The previews for Woman in Black are of the green-tinted night camera variety, showing "candid" audiences' reactions of fright. This is the same technique employed by the Paranormal Activity franchise to sell tickets. To me it's the film equivalent of restaurants showing faded pictures of their food in the window - never a good sign. It's a shame the marketing research team resorted to this kind of advertising because in actuality this is an old school Victorian gothic ghost story that qualifies as decent horror.
This atmospheric retro-chiller, set in an isolated Yorkshire village, is a production of England's revived Hammer label and features a post-Harry Potter Daniel Radcliffe in his first grown up role. The foundation for the story is screenwriter Jane Goldman's adaptation of Susan Hill's 1983 novel, which also gave birth to a radio series, TV movie and long-running West End stage play. While the highly unoriginal title needs some sprucing up, in the context of this movie it suffices.
The long and short of the plot is that Arthur Kipps (Radcliffe), is a recently widowed lawyer sent to a remote village to put a deceased eccentric's affairs in order. Kipps discovers that his late client's house is haunted by the spirit of a woman and that no one is safe, especially children, from her terrible wrath.
His initial arrival in the township is greeted by weird stares, people peering through windows and a general standoffish vibe from the villagers who are obviously hiding a dark secret. This creates a nice sinister, mysterious and foreboding atmosphere.
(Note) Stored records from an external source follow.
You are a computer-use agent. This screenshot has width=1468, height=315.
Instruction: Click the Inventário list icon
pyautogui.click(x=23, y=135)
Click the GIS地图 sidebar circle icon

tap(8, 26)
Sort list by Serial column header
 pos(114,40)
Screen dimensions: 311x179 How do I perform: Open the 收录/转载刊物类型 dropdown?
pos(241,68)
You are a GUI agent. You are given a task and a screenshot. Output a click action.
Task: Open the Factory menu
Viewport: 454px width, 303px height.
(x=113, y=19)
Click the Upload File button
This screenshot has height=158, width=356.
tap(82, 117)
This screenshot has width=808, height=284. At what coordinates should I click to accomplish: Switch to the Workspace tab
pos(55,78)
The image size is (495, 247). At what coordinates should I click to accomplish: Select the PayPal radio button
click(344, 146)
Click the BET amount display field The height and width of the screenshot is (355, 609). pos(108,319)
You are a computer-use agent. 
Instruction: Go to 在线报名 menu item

The only person who is friendly is Samuel Daily (Ciarán Hinds), a wealthy skeptic whose wife (Janet McTeer) has gone mad after losing their young son. You figure Daily is either going to be a big help, turn evil or croak by the end of the movie. Don't worry; I won't spoil it for you.
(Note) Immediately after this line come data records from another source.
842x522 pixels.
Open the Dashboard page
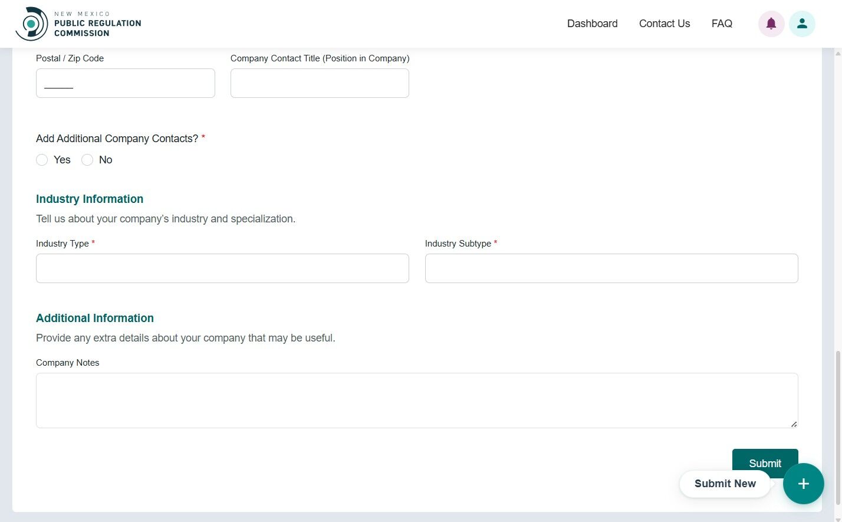click(592, 24)
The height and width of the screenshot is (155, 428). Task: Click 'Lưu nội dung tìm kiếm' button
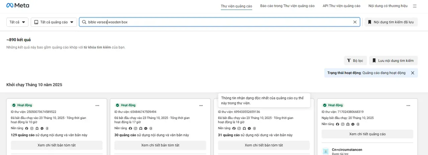[393, 60]
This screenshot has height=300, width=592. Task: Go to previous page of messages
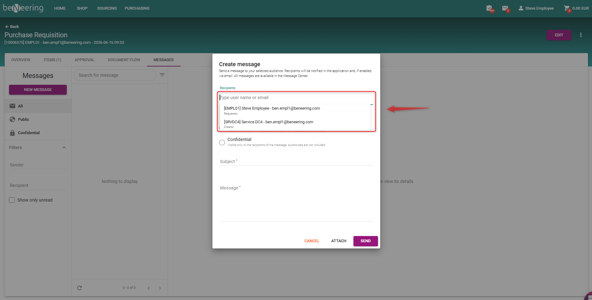tap(149, 288)
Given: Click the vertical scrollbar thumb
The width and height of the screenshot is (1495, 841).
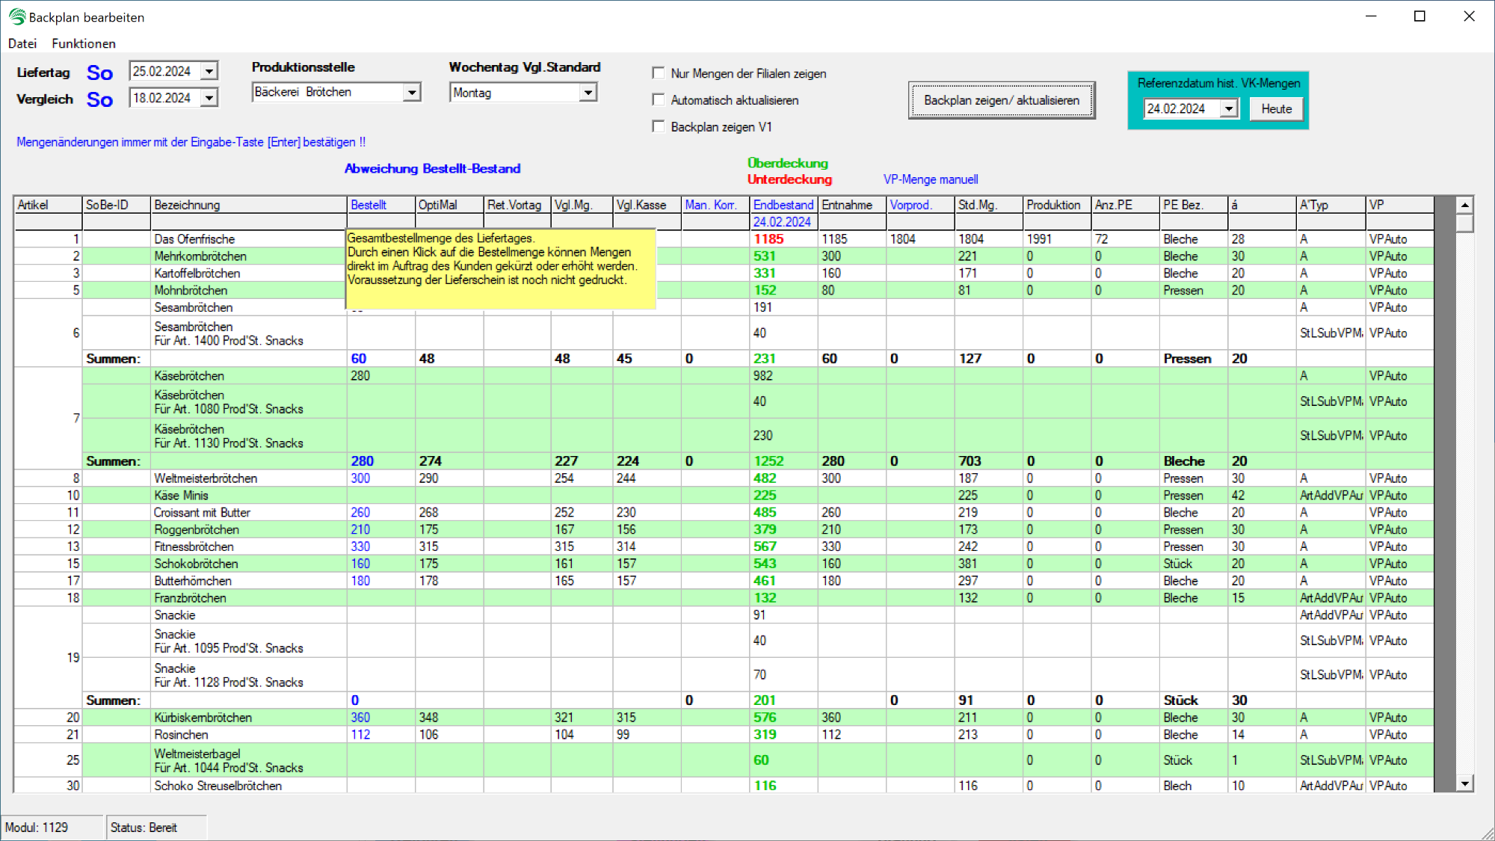Looking at the screenshot, I should click(x=1465, y=224).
Director James Watkins (Eden Lake/ The Descent 2) holds the eerie feeling steady with an Edgar Allen Poe touch, including foggy London shots, dark bogs and mucky marshes, windup dolls and toys. All this is set to beautiful shots engulfed in a strange string-laden soundtrack.
Watkins innovatively builds suspense in the flick's quieter moments, allowing quick glimpses of what could be lurking in the corner. This effect works better than the full-on big, white, scary face that zooms at the screen looking like it was yanked right out of The Grudge. However, Watkins focuses way too much on big loud scares, accentuated by what sounds like someone whapping a kettle drum with a metallic gavel. The jumps, scares and jolts go over the required limit, especially in the movie's midsection. Ultimately, the film keeps you on the creepy edge of your seat by relying on eeriness, not gore.
I generally hate haunted house movies, but I've decided that if a house is going to be haunted it should at least be creepy, like this one. I think we're all tired of these new modern haunted house films where nocturnal entities terrorize suburbia.
Luscious and corny with a hokey ending, this flick resolves into a little too easy of a solution. Woman in Black also needs more heaped on chills and thrills, like Sam Raimi's manic Drag Me to Hell. It seems the filmmakers believed in keeping the movie true to horror flick predecessors like Roger Corman's The Terror (with Boris Karloff and Jack Nicholson). Reminiscent of these icons of yesteryear, Woman in Black is a tasteful, old-school fright-fest, emphasizing suspense and ominous foreboding and, despite the bland name and misleading previews, delivers an adequate experience.